▶ _Requirement_
Can you reproduce the passage of the article on unused holidays below word for word, starting at "You accrue them, enjoy" and ending at "is the question."?

▶ _Study text_
━━━━━━━━━━━━━━━━━━━━━━━━━━━━━━
You accrue them, enjoy them and unuse them. What are they?
Nowadays, because of Ryanair, the answer comes immediately: holidays!
For anybody who has been into hotels for some time, this is not an unknown topic. Assuming that Ryanair's problem (or part of its problem) is that of clearing the backlog of its pilots' accrued holidays, this is certainly nothing exclusive. The hospitality industry has many things in common with airlines, and holiday entitlement is no doubt one of them.
Enjoy or unuse, that is the question.
To accrue, to enjoy.
To enjoy, perchance to unuse: aye, there's the rub,
for in that dream of holidays, what dreams may come,
when we have shuffled off the labour turmoil,
must give us pause.
Shakespeare forgive! We did not resist the temptation to borrow (and mistreat) his Hamlet monologue: it fits perfectly. How many times, on taking over the management of a hotel, we have come across staff with unused holidays of giant proportions? Unused, and therefore to be disposed of. Some people saw them as treasury bills: tucked away savings which would bear fruit in due time, in the severance remuneration, revalued to final salary level.
But the reason is probably to be found precisely in Shakespeare's text: the fear of detaching from work. The fear to spend time with the family. The fear that others may invade our territory, in our absence. The fear that some co-worker may prove to be more capable than we are. Allergic to social life, after years and years of permanent effective service with companies (hotels) that never pause.
Finally, with the new millennium, we have found some balance and the problem of unused holiday has quickly dissolved.
Smartphone, tablet, wi-fi. We can work anywhere, we are always connected. So we can enjoy holidays and get done with work, simultaneously. Or possibly, we can enjoy work and get done with holidays.
P.S.: it may be useful to remember that, if we have accrued and not used our sacrosanct holidays, before coming to the point of their disposal, we have the possibility to recycle them by giving them to needy colleagues (solidarity holidays). You can find more food for thought in corriere.it , in Danilo Taino's article with a loud and clear title: “Why holidays are a human right for Germans”.
━━━━━━━━━━━━━━━━━━━━━━━━━━━━━━
▶ _Data records_
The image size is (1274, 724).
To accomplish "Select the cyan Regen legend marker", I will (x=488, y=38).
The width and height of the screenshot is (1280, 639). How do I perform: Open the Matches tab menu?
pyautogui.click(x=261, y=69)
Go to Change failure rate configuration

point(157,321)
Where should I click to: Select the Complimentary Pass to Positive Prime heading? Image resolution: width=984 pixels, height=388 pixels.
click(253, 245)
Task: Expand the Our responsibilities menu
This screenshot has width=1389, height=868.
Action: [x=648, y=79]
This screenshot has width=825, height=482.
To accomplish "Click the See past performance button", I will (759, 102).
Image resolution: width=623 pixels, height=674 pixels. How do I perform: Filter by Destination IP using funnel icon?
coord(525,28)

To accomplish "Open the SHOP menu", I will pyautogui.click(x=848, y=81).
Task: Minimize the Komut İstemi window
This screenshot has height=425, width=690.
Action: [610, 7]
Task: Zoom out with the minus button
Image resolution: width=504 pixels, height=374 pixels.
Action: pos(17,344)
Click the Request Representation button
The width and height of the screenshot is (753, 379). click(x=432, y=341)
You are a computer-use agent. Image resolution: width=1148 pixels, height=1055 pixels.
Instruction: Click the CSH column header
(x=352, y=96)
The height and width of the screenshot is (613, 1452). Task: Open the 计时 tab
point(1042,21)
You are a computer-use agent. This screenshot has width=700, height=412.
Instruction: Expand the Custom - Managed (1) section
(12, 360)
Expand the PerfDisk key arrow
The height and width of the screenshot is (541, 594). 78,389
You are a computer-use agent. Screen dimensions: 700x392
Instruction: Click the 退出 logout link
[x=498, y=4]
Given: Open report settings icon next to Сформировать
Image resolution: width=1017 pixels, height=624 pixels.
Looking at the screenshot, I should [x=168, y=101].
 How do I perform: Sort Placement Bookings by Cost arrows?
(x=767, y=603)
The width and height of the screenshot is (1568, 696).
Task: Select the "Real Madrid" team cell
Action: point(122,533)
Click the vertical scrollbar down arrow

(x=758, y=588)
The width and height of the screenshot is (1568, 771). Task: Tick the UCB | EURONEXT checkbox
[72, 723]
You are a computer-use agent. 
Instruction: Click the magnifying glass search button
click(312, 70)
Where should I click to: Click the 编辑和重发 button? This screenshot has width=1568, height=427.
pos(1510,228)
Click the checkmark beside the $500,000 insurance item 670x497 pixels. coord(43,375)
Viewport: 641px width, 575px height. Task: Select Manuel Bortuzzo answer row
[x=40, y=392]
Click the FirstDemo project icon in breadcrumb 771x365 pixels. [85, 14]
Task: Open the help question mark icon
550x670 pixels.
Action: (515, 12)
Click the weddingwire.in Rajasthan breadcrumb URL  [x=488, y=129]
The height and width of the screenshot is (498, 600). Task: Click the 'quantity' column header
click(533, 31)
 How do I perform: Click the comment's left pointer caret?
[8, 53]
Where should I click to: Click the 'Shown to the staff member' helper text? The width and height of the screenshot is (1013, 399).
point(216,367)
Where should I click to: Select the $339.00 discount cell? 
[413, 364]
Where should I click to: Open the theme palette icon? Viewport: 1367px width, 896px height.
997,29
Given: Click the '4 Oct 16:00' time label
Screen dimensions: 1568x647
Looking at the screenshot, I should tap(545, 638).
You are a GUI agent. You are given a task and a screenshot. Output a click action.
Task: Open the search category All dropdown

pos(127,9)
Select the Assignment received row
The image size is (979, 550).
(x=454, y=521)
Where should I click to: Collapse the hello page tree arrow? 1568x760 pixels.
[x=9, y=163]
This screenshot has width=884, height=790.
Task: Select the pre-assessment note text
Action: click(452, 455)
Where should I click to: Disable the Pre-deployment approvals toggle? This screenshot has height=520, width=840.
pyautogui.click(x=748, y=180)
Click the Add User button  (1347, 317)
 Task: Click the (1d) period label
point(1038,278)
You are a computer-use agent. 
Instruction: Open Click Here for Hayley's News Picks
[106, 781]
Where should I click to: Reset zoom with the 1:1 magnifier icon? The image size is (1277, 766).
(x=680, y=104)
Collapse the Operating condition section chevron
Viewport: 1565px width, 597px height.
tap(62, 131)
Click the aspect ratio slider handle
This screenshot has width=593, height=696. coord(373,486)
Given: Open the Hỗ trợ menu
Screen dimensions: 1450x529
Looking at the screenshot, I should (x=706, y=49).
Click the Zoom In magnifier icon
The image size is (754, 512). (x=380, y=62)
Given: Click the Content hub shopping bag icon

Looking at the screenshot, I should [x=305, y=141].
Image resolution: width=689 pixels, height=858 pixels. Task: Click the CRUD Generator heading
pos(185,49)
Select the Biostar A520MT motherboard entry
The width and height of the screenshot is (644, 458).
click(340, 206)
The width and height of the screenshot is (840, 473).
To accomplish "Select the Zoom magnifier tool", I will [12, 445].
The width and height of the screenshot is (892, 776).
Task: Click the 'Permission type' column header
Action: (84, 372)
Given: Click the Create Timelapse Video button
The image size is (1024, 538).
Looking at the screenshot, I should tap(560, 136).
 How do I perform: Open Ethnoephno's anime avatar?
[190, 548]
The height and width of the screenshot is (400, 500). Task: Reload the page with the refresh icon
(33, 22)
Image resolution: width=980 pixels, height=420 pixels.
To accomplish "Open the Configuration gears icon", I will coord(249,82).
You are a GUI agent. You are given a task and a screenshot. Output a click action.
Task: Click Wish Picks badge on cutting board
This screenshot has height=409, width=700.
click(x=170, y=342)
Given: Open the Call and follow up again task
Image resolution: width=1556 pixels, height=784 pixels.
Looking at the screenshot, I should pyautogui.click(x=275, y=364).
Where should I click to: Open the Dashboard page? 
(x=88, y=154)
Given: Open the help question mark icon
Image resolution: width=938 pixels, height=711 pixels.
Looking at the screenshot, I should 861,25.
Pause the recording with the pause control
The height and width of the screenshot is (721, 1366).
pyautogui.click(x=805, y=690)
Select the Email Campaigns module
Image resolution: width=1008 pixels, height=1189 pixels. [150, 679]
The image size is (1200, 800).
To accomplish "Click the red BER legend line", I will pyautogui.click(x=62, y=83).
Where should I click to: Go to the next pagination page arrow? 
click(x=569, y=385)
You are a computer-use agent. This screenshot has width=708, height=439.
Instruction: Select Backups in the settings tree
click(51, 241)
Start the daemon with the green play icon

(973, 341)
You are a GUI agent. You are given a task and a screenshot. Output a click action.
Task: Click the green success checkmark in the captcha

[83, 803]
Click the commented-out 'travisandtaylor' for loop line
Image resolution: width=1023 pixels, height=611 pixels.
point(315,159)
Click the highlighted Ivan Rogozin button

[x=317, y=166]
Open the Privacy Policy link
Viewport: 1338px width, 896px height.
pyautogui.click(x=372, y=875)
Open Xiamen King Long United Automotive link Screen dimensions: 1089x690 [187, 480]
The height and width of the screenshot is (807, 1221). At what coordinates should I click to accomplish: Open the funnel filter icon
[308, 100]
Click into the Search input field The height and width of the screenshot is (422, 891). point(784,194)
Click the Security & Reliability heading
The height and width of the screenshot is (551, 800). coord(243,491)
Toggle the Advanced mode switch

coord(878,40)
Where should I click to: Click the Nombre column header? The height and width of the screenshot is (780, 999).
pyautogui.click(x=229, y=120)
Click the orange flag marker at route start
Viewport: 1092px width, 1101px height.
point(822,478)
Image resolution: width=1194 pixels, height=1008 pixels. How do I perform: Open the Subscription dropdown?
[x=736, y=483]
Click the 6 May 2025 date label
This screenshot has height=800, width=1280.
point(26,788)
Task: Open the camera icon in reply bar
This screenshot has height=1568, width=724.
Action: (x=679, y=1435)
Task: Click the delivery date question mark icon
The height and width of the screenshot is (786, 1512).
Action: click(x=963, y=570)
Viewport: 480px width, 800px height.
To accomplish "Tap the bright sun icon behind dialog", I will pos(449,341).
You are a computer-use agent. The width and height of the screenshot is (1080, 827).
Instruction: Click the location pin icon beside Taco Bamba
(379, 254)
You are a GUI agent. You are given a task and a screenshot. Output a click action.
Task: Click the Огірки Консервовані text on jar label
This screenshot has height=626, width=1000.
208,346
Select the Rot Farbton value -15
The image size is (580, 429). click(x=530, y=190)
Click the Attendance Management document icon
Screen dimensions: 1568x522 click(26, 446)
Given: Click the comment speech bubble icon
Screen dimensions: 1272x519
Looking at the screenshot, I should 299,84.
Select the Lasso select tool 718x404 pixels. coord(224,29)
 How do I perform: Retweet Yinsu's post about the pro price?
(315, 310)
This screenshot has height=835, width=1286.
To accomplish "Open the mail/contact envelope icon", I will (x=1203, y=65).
━━━━━━━━━━━━━━━━━━━━━━━━━━━━━━
▶ _Task answer_
You accrue them, enjoy them and unuse them. What are they?
Nowadays, because of Ryanair, the answer comes immediately: holidays!
For anybody who has been into hotels for some time, this is not an unknown topic. Assuming that Ryanair's problem (or part of its problem) is that of clearing the backlog of its pilots' accrued holidays, this is certainly nothing exclusive. The hospitality industry has many things in common with airlines, and holiday entitlement is no doubt one of them.
Enjoy or unuse, that is the question.